Sophie Gendarme, fondatrice de So Choux, boutique de macarons et de choux ouverte en 2013 à Parsons Green a une astuce : “Je fais des stocks. Mon mari fait des allers-retours en France donc il me ramène les produits dont j’ai besoin. J’utilise une poudre d’amande que je ne trouve pas ici par exemple et mon fournisseur français ne livre pas en Angleterre.” Si elle avoue que pour elle les choses ne se sont pas trop compliquées depuis le Brexit, cela est aussi dû au fait qu’elle s’approvisionne en Angleterre pour les produits de première nécessité comme le beurre ou le lait.
De son côté, Yohann Meignen, gérant de l’épicerie fine Le Coq Epicier dans le quartier de Angel explique qu’il travaille directement “avec la ferme”. Il fait ses commandes chez des petits producteurs français ce qui lui permet d’éviter le prix élevé des distributeurs. Pour ses fromages, il travaille avec des fromagers français installés a Londres. Même s’il reste confiant, le fondateur de l’épicerie française admet qu’il a quand même “peur du futur” surtout de l’augmentation des taxes à l’importation après le Brexit ce qui l’obligerait à augmenter les prix de tous ces produits en boutique. Il évoque aussi le problème du délai aux douanes qui risque d’impacter ses livraisons mensuelles.

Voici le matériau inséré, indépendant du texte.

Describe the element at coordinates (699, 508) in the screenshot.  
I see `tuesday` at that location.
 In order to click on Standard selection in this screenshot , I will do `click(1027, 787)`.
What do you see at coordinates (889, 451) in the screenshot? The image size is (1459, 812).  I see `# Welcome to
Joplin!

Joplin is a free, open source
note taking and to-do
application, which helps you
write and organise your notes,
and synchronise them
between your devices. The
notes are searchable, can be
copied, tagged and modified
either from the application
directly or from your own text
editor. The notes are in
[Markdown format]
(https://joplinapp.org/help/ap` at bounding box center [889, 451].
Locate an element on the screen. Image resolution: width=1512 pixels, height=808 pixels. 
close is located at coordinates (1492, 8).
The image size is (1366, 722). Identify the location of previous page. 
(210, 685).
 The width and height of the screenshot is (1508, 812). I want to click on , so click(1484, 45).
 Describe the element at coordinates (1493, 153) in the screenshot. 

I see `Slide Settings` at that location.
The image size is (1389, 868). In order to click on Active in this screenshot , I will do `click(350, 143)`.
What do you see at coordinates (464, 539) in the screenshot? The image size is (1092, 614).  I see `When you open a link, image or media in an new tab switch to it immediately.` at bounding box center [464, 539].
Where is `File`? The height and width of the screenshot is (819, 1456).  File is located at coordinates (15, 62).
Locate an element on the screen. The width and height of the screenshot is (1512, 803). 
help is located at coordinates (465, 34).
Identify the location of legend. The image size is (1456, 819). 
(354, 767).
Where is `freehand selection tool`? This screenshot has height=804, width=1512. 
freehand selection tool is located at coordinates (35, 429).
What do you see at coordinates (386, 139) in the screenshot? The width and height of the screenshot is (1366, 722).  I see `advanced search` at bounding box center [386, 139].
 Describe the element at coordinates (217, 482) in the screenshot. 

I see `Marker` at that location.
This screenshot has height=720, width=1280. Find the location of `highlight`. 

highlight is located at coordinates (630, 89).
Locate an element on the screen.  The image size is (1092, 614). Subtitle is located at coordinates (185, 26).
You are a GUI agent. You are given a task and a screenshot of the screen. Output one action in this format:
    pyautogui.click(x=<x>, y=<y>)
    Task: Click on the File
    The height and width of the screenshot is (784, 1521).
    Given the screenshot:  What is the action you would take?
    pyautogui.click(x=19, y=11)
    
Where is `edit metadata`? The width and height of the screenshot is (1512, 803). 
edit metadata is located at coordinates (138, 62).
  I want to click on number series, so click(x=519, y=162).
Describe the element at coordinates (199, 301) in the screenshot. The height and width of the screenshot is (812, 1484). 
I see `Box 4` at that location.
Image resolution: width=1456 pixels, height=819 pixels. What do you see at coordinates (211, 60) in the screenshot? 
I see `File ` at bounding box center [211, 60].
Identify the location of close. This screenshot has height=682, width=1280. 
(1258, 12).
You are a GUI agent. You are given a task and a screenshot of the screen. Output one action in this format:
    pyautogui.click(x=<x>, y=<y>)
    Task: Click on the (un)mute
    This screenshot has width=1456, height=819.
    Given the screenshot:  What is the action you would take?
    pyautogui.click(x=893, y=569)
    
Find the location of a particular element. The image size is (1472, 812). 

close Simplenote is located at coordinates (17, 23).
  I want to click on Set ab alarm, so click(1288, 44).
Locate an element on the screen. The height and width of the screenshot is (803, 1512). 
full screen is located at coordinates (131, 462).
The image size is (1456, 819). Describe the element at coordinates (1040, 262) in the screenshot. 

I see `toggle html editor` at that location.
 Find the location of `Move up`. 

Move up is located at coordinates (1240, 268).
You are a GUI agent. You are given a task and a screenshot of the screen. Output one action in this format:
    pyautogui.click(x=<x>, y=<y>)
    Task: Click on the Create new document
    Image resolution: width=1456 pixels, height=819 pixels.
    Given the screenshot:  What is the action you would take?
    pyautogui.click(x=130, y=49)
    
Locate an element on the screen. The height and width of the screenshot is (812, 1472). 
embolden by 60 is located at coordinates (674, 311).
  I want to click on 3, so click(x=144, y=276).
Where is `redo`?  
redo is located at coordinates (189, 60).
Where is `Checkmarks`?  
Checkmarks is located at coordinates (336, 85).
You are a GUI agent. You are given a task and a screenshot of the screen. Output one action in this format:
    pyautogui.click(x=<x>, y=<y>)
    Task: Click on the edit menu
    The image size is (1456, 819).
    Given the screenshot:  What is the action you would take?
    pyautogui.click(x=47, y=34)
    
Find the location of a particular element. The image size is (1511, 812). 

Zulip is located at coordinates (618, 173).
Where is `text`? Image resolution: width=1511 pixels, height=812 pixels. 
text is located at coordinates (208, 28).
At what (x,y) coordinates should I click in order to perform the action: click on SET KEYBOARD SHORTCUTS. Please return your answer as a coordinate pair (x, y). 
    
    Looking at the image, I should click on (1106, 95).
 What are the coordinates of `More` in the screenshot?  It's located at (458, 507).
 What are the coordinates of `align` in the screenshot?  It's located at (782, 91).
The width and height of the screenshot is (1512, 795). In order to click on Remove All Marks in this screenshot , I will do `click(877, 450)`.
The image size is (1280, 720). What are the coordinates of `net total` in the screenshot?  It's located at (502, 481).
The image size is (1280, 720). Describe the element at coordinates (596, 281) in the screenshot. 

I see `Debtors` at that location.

Ces futures longues attentes entre la France et le Royaume Uni inquiètent aussi Vincent Saladin, directeur des ventes de l’épicerie fine Pascalou située dans le quartier de South Kensington : “Le problème avec les produits frais c’est qu’ils ne peuvent pas rester 15 heures dans un camion”. Pour anticiper ces retards, une accréditation signée par les commerçants sera donnée aux fournisseurs ce qui facilitera les vérifications. Le manager explique aussi que le doute s’est surtout installé du côté de la clientèle. “Plusieurs clients sont partis à cause de l’augmentation potentielle des taxes sur l’immobilier ou ont décidé de prendre leur retraite au Portugal. Ceux qui sont restés se “lâchent” moins et cela se ressent dans le chiffre d’affaire surtout sur des produits plus chers comme le vin ou le poisson.”
Pour compenser cette baisse de revenus, l’épicerie Pascalou a décidé d’augmenter la surface de ses tentes pour pouvoir présenter plus de produits dans la partie extérieure du magasin. Ils ont aussi obtenu une autorisation de la mairie de South Kensington pour développer un service à table. “On sert des apéritifs, des huîtres, des plateaux de fromages et de charcuterie. Ce sont des investissements importants mais qui seront rentables sur la durée et nous permettront de compenser la baisse des ventes de certains produits.”
Aucun d’entre eux n’a encore pensé à devoir fermer boutique mais une chose est sûr : le doute règne.